PKK… DHKPC, MLKP gibi sol örgüt mensuplarının geçmişte Filistin kamplarında eğitildiği ve İsrail’e karşı savaşarak pratiklerini geliştirdikleri sır değildir. Bu bilgileri MOSSAD, zamanında Türk yetkililer ile paylaşmıştır. Başka bir deyişle, kardeş Filistin; Türk devletini yıkmak isteyen terör örgütü mensuplarına savaş eğitimi ve tekniği öğretmiştir.

 

İsrail savaş ve şiddeti, “savunma hakkı” bahanesi ile kullanmaktadır. Hitler de, “Almanya’nın, Alman ırkına yetmediği” fikrine dayanan “Hayat Sahası” bahanesine sığınmıştı.

Peki, nedir bu “Hayat Sahası”? “I. Dünya savaşı sırasında Almanya’nın üzerinde bulunduğu toprakların Alman ırkına yetmemesine ilişkin olan fikrin, Hitler tarafından Almanya’nın Avrupa’da yayılma politikasının bir gerekçesi olarak kabul edilmesi sonucunda ortaya çıkan bir kavramdır.”

ABD ve AB ülkelerinde;  İsrail’in Siyonist emeller için yapmış olduğu saldırıları benimsemeyen, insan hakları ihlali gören büyük bir kesim vardır. Örneğin, İsrail’in militarist saldırılarına destek veren ABD Başkanı Biden, kendi partisi içerisinde ““işgalcileri destekliyorsun” şeklinde sert tepkilerin hedefi oldu. İnanın onların tepkileri Arap ülkelerinin ve siyasal İslamcıların tepkisinden daha etkilidir. Onlar olmasa, Arap ülkelerini dikkate alan bile olmaz!

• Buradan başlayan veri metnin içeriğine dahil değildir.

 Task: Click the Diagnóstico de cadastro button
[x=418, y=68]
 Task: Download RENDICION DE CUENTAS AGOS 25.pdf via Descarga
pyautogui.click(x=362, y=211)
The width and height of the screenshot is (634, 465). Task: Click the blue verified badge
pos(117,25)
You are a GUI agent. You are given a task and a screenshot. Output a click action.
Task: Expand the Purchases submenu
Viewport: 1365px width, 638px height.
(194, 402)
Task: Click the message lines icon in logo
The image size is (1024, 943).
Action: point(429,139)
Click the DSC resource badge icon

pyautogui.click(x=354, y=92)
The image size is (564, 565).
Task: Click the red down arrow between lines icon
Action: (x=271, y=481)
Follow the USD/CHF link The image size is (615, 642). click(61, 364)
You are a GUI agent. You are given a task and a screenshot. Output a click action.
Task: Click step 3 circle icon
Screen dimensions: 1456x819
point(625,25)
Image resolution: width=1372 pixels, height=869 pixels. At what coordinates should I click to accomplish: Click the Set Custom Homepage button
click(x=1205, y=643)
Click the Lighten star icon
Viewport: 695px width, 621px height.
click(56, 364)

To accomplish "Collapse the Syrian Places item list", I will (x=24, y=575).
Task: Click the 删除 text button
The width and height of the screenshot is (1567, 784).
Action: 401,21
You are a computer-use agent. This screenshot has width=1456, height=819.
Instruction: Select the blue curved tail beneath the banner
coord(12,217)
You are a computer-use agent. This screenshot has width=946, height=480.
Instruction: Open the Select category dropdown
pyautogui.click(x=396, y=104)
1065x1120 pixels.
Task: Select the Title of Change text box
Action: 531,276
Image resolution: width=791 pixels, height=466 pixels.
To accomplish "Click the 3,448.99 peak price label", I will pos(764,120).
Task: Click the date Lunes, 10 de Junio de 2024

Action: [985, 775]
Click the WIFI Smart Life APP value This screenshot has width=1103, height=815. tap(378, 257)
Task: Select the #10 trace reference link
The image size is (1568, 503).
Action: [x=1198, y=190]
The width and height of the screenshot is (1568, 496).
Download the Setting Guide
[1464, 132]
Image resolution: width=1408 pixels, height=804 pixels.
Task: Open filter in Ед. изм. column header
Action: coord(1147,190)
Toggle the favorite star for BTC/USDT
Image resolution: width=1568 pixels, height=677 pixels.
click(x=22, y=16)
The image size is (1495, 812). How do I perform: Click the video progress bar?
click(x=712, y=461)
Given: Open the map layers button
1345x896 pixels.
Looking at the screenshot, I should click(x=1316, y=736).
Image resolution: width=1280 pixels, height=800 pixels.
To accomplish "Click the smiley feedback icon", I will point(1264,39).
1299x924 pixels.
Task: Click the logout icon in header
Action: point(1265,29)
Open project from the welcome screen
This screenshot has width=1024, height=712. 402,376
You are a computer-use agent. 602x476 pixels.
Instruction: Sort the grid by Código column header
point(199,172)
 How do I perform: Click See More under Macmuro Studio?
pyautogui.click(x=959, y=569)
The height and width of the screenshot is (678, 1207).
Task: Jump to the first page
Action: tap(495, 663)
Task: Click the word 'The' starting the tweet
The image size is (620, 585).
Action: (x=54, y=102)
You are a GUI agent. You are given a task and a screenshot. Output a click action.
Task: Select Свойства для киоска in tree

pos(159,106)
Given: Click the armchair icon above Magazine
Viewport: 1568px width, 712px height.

Şimdi sıkı durun! Her türlü desteği verdiğimiz Filistin; sözde “Ermeni Soykırımı” kararını tanıdı. Bizim gönderdiğimiz, yardımlar da, “enayi yardımı” konumuna düşüverdi. “Merhametten maraz doğar” diyesim geliyor ama yakılan ve yıkılan İslam eserleri… Kutsal saydığımız değerler ve yapıtlar…

 

Gerçekten bir "Filistin sorunu" var mıdır? O bölgeye Siyonist Yahudiler geldiğinden beri bir sorun vardır. Bu sorun; Filistin’in yarattığı bir sorun değil,  İsrail’in militarist ve şoven tutumudur.  

Tarih 11 Temmuz 2000... Dönemin ABD Başkanı Bill Clinton ve Filistin’in efsanevi lideri Yaser Arafat arasında şu konuşma geçer:

Clinton: -Kudüs ile ilgili ne yapacağız bilemiyorum.

Arafat: - Doğu Kudüs bizim, Batı Kudüs İsrail’in. İki devletin başkenti olacak.

Clinton: -İsrail Doğu Kudüs egemenliğinden vazgeçmeyecektir.

Gerçekten İsrail, Doğu Kudüs sevdasından vazgeçmedi. Ve Doğu Kudüs’ü egemenliği altına aldı. ABD, ne yaptı?  2018 yılında kardeşim Trump döneminde ABD, büyükelçiliğini Kudüs’e taşıdı. Kudüs çok kimlikli bir şehir olması nedeniyle ateşten bir gömlek gibidir. Coğrafi olarak bölgesel ve kültürel anlamda Ortadoğulu ’dur. İslamiyet, Yahudilik ve Hıristiyanlık açısından ise kutsaldır. Orada ufak bir kıvılcım büyük ve telafisi güç yangınlara dönüşür. İsrail; bu işin farkında olduğundan, sürekli Filistinlileri provoke etmektedir.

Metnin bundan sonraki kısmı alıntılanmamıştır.